Please work out how many lines in the records below include the word "Series", and reply with that number only.

--- Stored items ---
********************

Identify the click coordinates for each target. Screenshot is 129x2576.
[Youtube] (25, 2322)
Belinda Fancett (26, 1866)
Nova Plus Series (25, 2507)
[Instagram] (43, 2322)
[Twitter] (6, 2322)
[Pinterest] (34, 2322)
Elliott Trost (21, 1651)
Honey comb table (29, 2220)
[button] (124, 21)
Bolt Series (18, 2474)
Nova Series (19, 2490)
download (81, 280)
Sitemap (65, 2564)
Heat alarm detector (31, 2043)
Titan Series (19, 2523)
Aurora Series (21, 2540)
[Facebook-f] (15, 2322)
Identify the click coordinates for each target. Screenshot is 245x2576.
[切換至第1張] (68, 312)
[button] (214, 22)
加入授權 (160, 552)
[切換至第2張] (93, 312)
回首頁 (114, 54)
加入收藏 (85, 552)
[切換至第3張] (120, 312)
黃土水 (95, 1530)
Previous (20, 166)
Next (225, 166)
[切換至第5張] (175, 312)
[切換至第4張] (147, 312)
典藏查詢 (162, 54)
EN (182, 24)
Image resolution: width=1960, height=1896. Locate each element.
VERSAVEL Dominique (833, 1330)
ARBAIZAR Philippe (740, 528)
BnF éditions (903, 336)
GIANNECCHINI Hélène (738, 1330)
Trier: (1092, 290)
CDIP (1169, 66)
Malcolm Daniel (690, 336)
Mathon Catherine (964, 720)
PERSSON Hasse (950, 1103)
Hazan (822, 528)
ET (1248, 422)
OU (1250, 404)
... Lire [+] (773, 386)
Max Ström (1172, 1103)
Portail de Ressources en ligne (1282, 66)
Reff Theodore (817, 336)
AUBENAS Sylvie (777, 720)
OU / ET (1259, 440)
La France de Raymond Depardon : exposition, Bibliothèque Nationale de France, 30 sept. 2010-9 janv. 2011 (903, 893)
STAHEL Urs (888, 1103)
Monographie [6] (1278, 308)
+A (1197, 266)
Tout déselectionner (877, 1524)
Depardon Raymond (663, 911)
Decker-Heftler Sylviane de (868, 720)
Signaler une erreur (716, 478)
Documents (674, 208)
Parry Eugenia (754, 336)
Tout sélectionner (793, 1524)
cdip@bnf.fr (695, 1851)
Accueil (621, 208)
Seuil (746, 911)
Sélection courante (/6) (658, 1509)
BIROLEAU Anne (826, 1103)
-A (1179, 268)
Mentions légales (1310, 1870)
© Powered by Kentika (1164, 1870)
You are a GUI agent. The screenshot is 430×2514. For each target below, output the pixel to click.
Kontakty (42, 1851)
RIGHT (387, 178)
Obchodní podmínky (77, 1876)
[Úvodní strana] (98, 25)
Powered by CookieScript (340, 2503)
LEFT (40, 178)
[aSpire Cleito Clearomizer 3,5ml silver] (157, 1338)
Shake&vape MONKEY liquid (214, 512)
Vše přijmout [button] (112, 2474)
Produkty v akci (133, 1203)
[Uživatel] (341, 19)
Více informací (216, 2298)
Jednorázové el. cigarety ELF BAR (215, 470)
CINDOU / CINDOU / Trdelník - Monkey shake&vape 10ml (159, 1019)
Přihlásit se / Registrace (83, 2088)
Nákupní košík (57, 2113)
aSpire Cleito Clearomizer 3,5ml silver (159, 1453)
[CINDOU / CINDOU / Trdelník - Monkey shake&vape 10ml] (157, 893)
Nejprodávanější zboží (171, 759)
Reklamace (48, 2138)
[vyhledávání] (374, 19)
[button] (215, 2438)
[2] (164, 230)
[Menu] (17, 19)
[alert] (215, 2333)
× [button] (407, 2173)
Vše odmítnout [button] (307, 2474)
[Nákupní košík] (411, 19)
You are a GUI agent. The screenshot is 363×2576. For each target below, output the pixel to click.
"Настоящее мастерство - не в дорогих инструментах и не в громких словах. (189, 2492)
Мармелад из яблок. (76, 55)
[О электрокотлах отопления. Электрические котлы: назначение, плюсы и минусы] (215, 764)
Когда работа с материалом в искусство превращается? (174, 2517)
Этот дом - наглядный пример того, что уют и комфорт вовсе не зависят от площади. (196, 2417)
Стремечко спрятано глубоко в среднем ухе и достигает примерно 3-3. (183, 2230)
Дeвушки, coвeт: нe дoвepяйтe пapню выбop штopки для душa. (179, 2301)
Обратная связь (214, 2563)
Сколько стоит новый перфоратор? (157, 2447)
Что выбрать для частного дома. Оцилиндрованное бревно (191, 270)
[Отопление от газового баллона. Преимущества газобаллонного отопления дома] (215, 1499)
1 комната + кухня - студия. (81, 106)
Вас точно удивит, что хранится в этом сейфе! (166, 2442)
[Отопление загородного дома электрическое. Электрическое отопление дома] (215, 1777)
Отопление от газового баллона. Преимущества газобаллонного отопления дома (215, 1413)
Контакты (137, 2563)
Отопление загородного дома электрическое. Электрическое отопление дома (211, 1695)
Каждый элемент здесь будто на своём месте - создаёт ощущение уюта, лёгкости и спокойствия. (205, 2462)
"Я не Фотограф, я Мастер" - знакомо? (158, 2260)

********************

--- YOUR RESPONSE ---
5